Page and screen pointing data
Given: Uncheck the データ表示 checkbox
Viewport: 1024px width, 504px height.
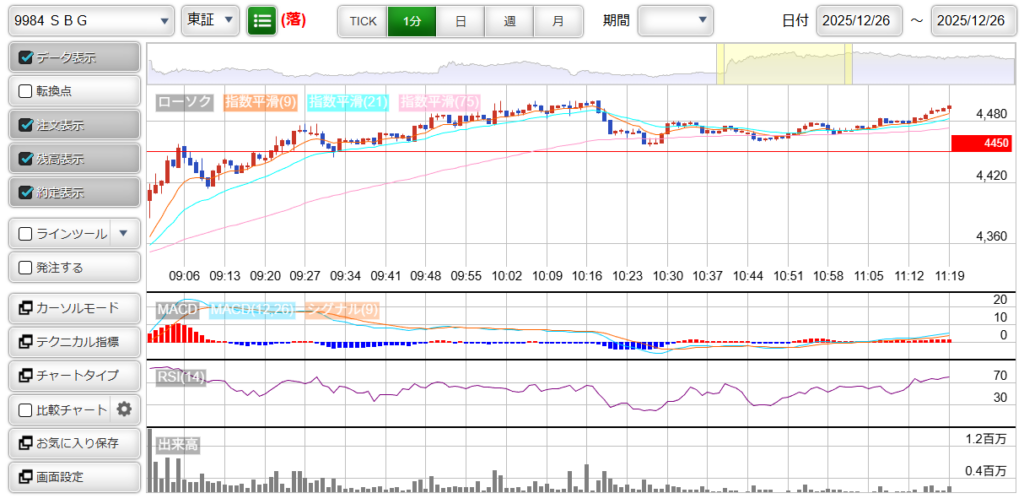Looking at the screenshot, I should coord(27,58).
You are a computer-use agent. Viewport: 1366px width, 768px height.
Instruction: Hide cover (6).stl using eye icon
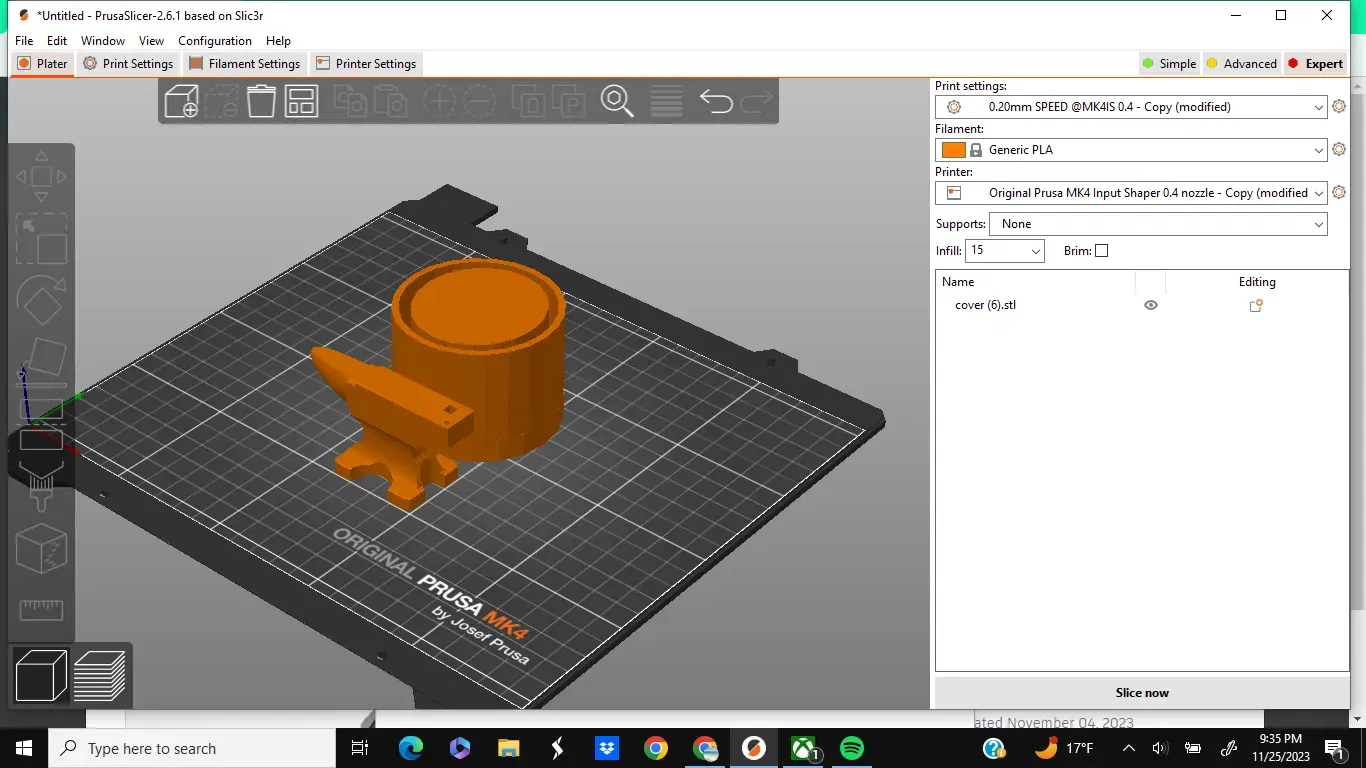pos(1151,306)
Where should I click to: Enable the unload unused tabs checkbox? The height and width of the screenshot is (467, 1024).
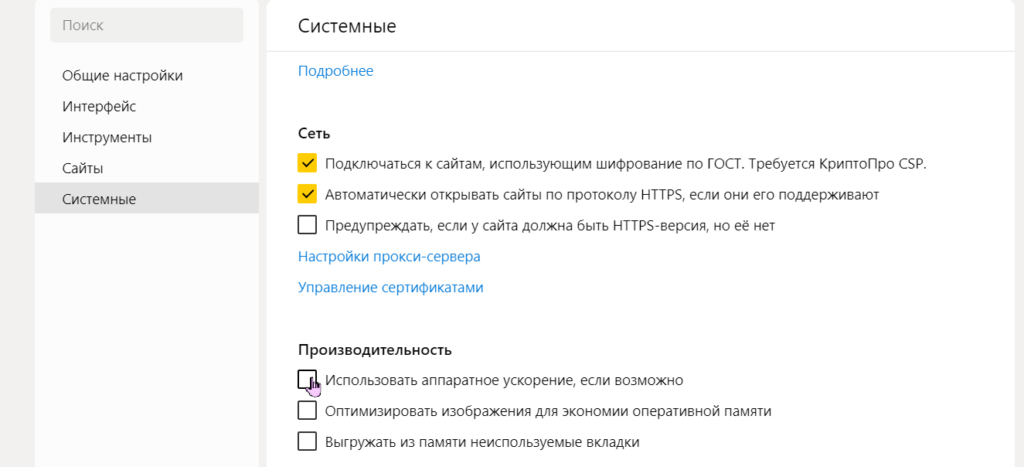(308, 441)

Work instructions
Rewrite all the material with "checkbox" swapped for "check box" and every other part left unchanged. Omit the pictures from your version.

In response
Given: Uncheck the データ表示 check box
Viewport: 1024px width, 504px height.
Looking at the screenshot, I should coord(27,58).
You are a computer-use agent. Viewport: 1366px width, 768px height.
Instruction: Hide cover (6).stl using eye icon
pos(1151,306)
Where should I click to: Enable the unload unused tabs check box? The height and width of the screenshot is (467, 1024).
(308, 441)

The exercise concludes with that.